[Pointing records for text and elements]
== == ==
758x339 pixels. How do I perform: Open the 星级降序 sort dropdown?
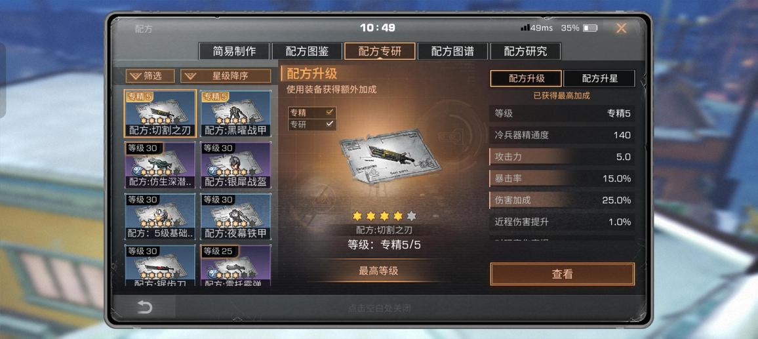(226, 76)
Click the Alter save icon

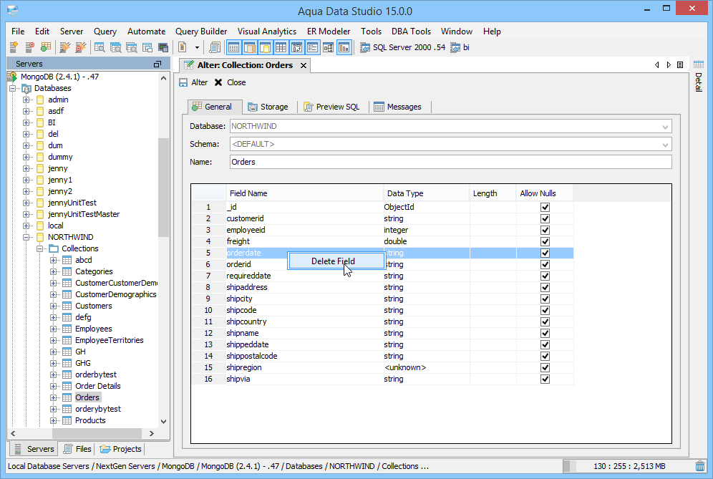[x=183, y=82]
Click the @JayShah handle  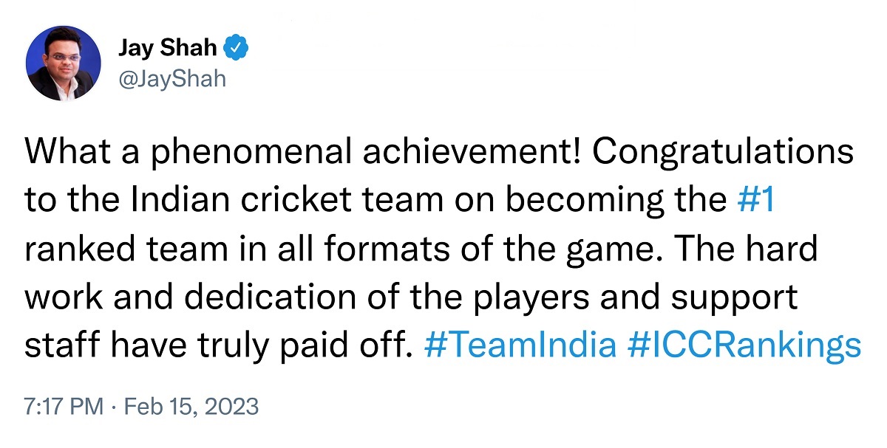pyautogui.click(x=171, y=78)
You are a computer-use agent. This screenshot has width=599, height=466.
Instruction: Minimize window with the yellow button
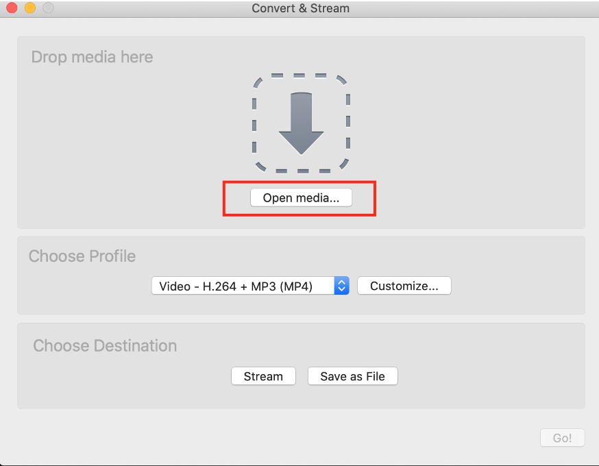tap(30, 9)
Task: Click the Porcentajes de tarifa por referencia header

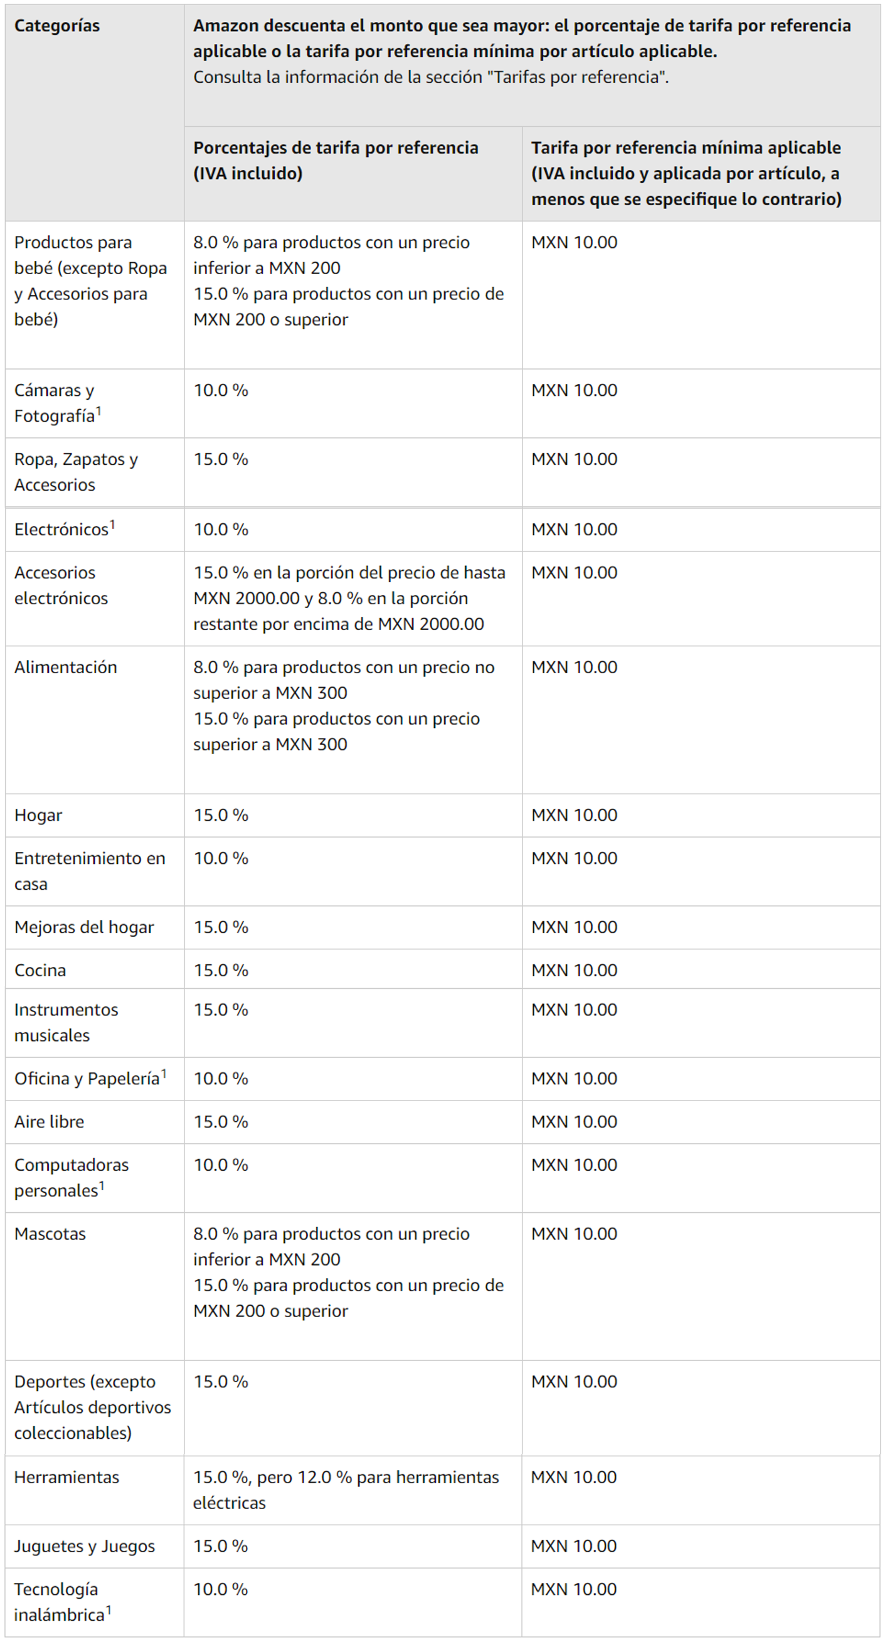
== == ==
_Written request_:
Copy the records from the line containing "You are a computer-use" through the end of the records, inclusive, with "yellow" replaced by "green" and nothing else changed. Leave the pictures out of your answer.

_Task result_:
You are a computer-use agent. This screenshot has width=599, height=466.
Instruction: Minimize window with the green button
tap(30, 9)
Task: Click the Porcentajes de tarifa por referencia header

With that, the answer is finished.